Your task is to repeat the entries below exactly and to leave their images out.
-- SUPPLIED MATERIAL follows --
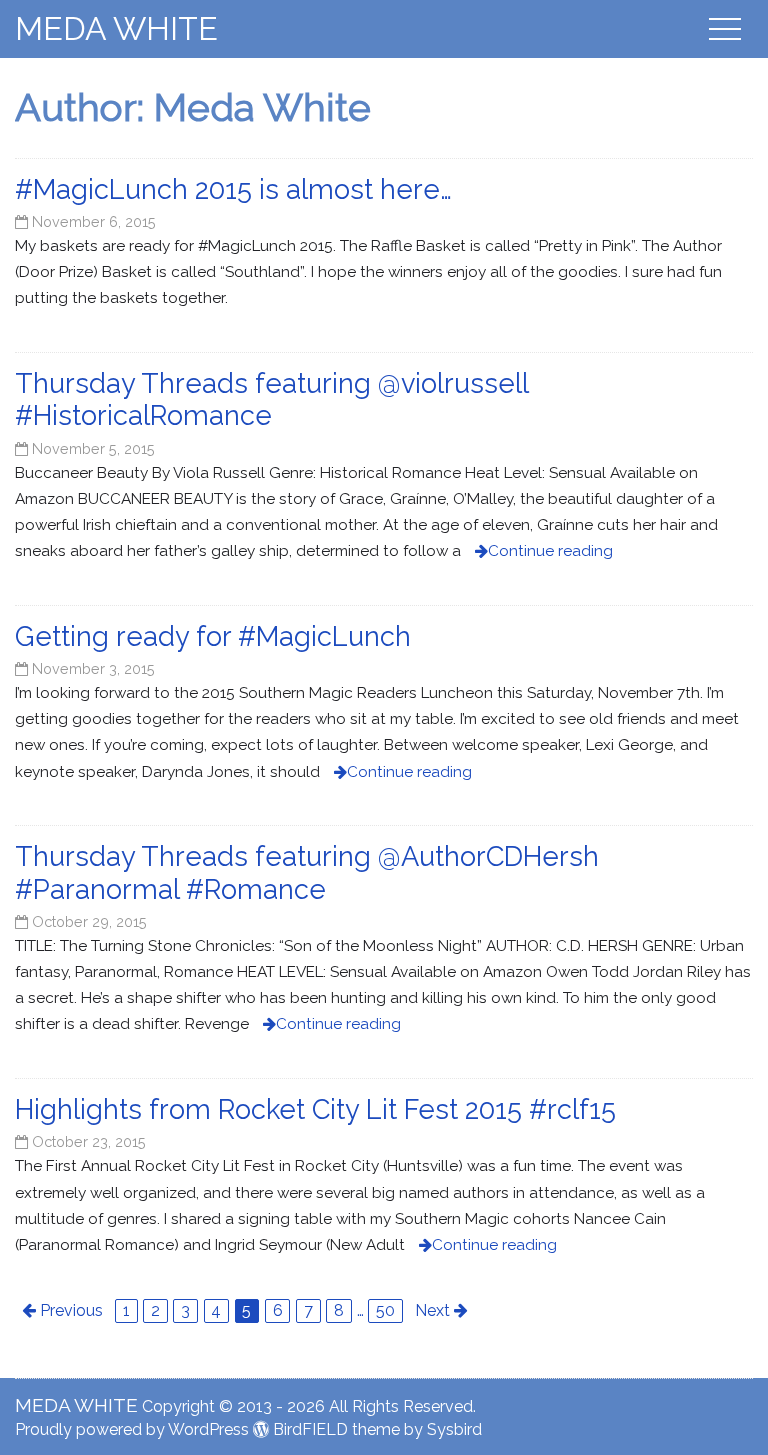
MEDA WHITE (116, 28)
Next (432, 1310)
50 (385, 1310)
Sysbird (454, 1429)
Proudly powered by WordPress (132, 1429)
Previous (71, 1310)
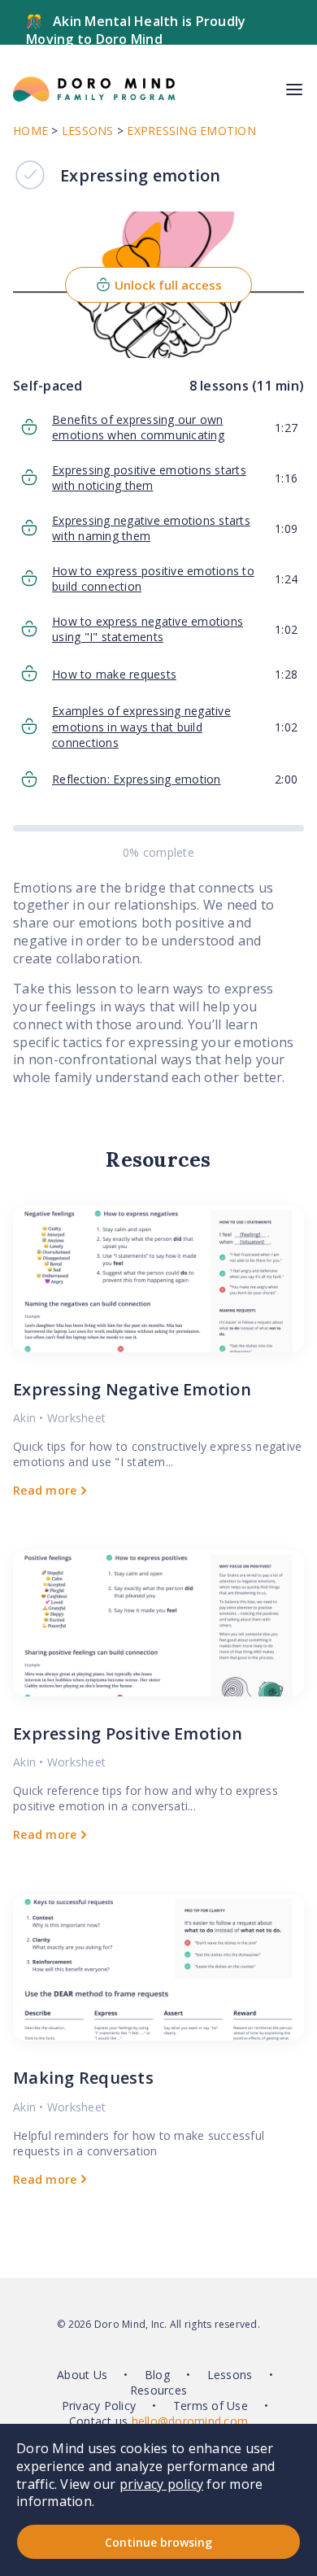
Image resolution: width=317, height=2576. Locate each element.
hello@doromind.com (190, 2421)
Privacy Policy (99, 2405)
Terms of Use (210, 2405)
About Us (82, 2374)
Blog (157, 2374)
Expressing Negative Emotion (132, 1389)
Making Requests (83, 2078)
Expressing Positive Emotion (127, 1733)
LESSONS (88, 130)
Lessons (230, 2374)
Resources (158, 2390)
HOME (30, 130)
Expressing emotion (191, 130)
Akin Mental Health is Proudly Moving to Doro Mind (135, 30)
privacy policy (161, 2484)
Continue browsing (158, 2542)
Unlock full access (168, 285)
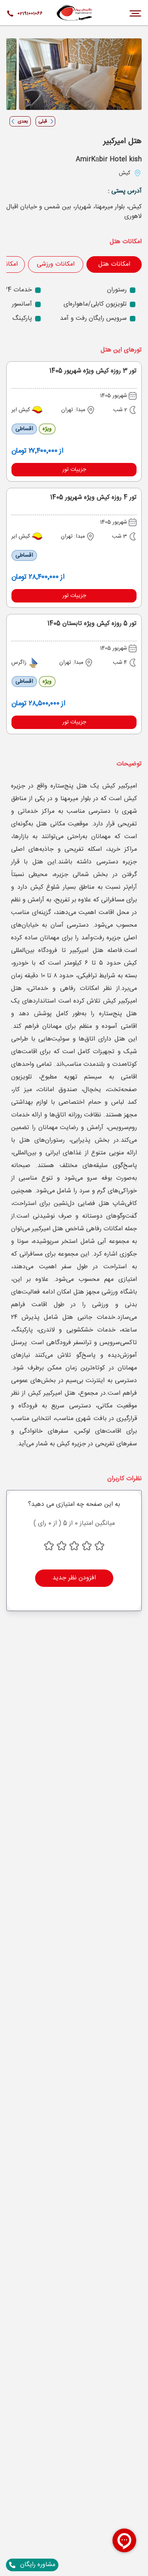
-- SUPPLIED MATERIAL concluded --
● ANSWER BOX
MEDA WHITE (116, 28)
Next (432, 1310)
50 (385, 1310)
Sysbird (454, 1429)
Proudly powered by WordPress (132, 1429)
Previous (71, 1310)
Image resolution: width=317, height=2576. Locate each element.
hello@doromind.com (190, 2421)
Privacy Policy (99, 2405)
Terms of Use (210, 2405)
About Us (82, 2374)
Blog (157, 2374)
Expressing Negative Emotion (132, 1389)
Making Requests (83, 2078)
Expressing Positive Emotion (127, 1733)
LESSONS (88, 130)
Lessons (230, 2374)
Resources (158, 2390)
HOME (30, 130)
Expressing emotion (191, 130)
Akin Mental Health is Proudly Moving to Doro Mind (135, 30)
privacy policy (161, 2484)
Continue browsing (158, 2542)
Unlock full access (168, 285)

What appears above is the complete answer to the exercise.